I could use up 16+16+2 pins just for that.
It says:
Two 40-pin Headers (GPIOs) provides 72 I/O pins
One 26-pin header provides 16 digital I/O pins and 8 analog input pins to connect to analog sensors, etc
Are all of the I/O pins the same speed?
I'm guessing those 8 analog are ADCs only... could be useful though, read voltages, power, audio input.
I guess I'm leaning for the DE0-Nano unless there's a cheap Spartan 6 board that has good memory... all of the ones under $100 seem to have really junk memory, even worse than the DE0's ancient chip.

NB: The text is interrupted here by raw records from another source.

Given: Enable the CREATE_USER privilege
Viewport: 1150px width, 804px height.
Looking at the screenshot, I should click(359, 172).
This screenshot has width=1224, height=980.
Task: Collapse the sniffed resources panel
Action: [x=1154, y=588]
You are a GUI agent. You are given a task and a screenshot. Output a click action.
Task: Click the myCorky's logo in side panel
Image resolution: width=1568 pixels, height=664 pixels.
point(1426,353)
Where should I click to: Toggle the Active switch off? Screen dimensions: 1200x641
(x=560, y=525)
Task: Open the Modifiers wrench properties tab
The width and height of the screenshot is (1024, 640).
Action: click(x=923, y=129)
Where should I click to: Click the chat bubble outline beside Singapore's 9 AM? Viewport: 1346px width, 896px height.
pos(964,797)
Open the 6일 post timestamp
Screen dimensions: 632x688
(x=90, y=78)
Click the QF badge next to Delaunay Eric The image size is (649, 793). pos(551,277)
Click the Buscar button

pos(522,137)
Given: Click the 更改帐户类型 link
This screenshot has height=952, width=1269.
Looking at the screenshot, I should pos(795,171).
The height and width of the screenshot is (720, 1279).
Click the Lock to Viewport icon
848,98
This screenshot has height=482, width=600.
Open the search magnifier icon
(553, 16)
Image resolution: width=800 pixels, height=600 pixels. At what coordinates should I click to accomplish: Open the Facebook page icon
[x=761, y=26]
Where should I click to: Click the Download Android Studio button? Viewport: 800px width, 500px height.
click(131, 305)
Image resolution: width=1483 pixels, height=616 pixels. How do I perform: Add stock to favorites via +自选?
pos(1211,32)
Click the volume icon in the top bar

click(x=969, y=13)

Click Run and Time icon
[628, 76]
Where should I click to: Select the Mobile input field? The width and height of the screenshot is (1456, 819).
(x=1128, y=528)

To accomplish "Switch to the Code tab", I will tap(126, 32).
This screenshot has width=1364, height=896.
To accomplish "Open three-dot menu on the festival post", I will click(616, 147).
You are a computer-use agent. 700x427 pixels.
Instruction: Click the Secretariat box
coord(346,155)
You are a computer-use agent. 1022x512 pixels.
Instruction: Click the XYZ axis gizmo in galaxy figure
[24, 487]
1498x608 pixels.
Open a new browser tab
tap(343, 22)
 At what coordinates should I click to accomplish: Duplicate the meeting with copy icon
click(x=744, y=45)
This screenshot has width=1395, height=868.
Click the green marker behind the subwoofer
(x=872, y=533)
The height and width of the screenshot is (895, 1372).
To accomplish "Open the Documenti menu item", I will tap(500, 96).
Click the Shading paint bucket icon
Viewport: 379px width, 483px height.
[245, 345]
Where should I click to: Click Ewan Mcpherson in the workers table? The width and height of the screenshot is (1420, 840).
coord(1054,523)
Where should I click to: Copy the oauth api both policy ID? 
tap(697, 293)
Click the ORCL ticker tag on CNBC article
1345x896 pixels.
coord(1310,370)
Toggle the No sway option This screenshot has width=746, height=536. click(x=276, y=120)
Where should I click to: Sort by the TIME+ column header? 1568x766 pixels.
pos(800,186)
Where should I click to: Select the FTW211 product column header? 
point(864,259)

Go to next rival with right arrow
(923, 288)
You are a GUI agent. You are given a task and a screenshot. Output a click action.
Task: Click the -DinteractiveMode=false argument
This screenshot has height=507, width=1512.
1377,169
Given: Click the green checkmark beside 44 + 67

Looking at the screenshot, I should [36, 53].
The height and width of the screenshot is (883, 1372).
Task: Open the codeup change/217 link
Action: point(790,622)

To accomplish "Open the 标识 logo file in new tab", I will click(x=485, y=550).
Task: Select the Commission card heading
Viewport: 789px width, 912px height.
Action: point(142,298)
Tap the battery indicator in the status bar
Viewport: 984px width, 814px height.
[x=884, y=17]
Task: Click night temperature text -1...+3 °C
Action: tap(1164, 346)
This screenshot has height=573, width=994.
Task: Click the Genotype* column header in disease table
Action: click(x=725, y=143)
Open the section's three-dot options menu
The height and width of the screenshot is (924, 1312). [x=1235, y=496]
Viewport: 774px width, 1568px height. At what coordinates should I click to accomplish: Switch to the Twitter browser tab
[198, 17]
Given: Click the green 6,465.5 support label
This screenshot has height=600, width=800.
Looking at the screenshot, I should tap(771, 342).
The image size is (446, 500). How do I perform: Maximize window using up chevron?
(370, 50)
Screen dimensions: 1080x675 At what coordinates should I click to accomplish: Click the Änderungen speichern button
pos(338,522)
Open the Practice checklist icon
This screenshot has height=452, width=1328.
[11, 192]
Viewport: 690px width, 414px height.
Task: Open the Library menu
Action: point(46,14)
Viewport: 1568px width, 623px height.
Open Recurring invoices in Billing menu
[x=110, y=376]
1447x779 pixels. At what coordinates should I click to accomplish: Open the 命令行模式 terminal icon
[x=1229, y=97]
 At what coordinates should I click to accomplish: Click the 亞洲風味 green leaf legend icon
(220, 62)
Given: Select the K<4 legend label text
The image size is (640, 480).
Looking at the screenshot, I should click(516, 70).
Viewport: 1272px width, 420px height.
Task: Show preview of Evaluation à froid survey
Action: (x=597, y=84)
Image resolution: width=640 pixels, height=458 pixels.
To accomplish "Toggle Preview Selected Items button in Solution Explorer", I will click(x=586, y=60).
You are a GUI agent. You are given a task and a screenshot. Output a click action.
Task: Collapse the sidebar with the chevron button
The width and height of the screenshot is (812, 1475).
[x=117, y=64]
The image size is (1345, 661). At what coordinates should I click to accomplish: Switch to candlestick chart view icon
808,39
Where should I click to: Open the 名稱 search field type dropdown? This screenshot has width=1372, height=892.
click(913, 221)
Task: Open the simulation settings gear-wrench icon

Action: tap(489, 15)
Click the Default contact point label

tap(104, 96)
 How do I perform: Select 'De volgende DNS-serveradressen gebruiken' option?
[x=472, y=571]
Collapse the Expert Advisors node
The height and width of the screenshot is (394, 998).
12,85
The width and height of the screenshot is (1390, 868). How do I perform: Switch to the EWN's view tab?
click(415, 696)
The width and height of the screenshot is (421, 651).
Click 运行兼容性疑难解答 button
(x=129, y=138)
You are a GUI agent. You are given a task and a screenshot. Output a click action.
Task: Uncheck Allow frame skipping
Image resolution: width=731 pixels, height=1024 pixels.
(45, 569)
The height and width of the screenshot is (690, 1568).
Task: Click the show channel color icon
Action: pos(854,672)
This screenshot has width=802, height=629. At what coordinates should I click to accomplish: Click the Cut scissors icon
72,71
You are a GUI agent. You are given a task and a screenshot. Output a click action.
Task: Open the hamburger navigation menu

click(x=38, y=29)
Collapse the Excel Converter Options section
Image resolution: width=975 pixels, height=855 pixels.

If you're still looking to go with PLCC then you might check out what these guys have to offer. They mount FPGAs and high logic density CPLDs onto 68-pin PLCC socket-compatible boards. The prices are a bit steep, however.
Having a PLCC module like that would be
really nice, but that costs more than a board. :0
Wish they went with a bigger PLCC, 68 is enough, but I'd use about 40 of the 50 IOs on memory, which means I'd only have enough room left for an 8-bit bi-directional data bus.
Someone really needs to make an FPGA board which is nothing more than a board of 96 2.54 IO pegs, ddr3 simm, jtag, and power connector, nothing else, no adc, no dac, no accel... found one just like that and they wanted $400... $40 chip, $<10 board, $<10 of bits, $>340 markup.